**About this exercise**
Take the line containing "The height and" and all lines after it, through the end of the material, and repeat them exactly, pictures left out.

**Dataset content**
════════════════════

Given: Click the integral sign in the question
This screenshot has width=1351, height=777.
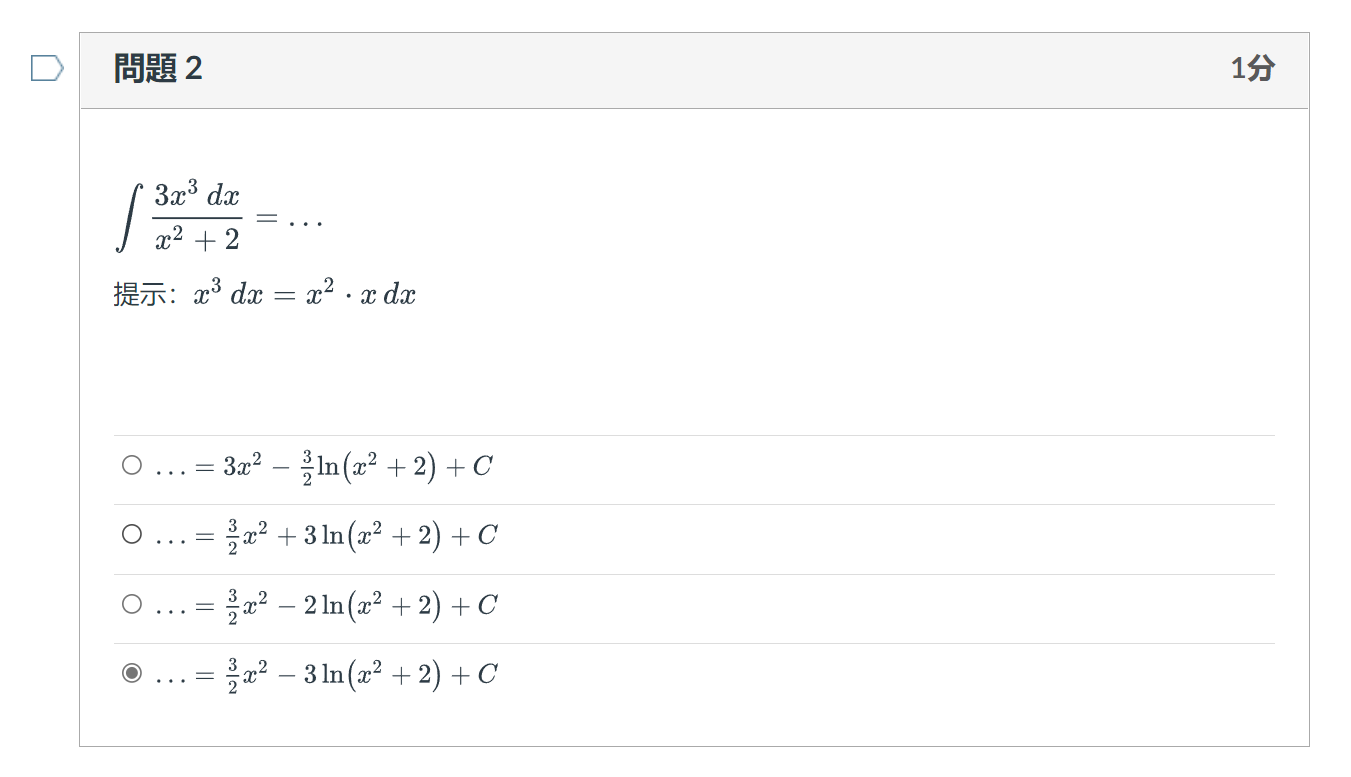Looking at the screenshot, I should point(128,217).
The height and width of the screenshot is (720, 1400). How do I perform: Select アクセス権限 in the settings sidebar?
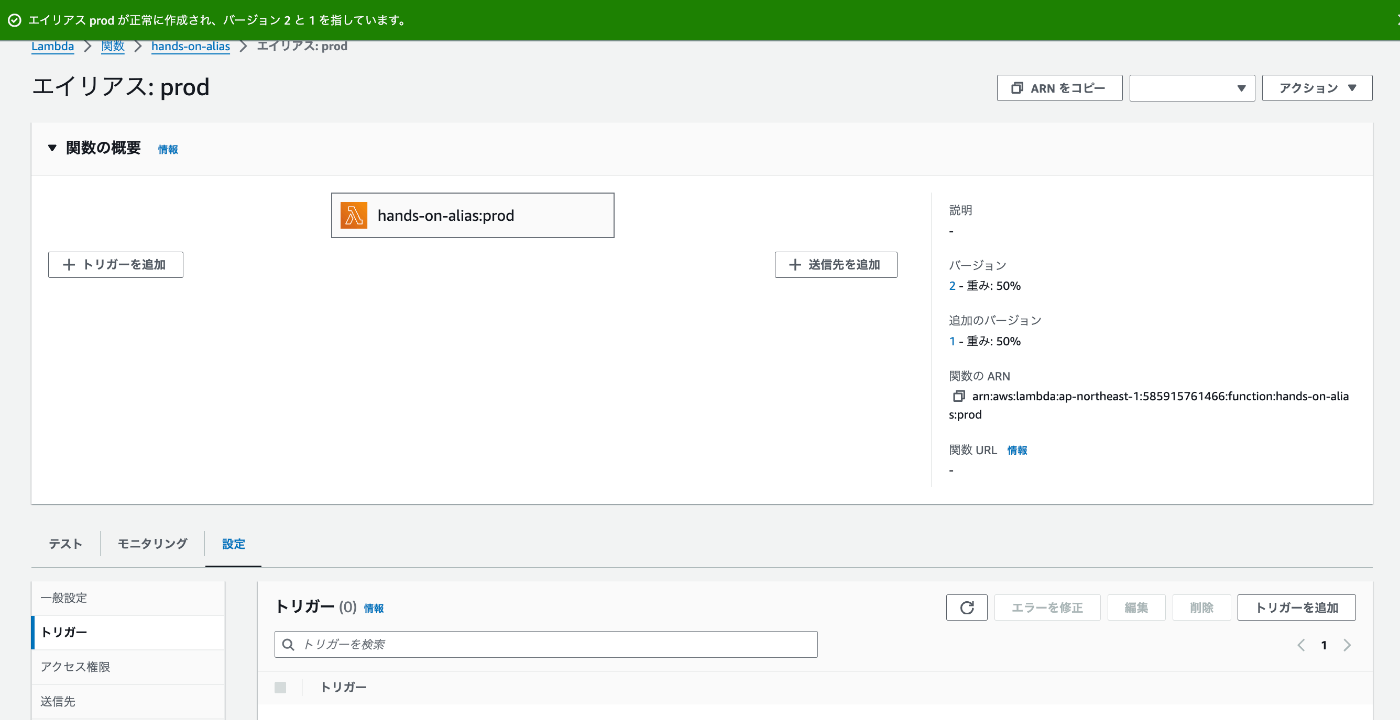76,667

════════════════════

**Solution**
The height and width of the screenshot is (720, 1400). How do I perform: Select アクセス権限 in the settings sidebar?
76,667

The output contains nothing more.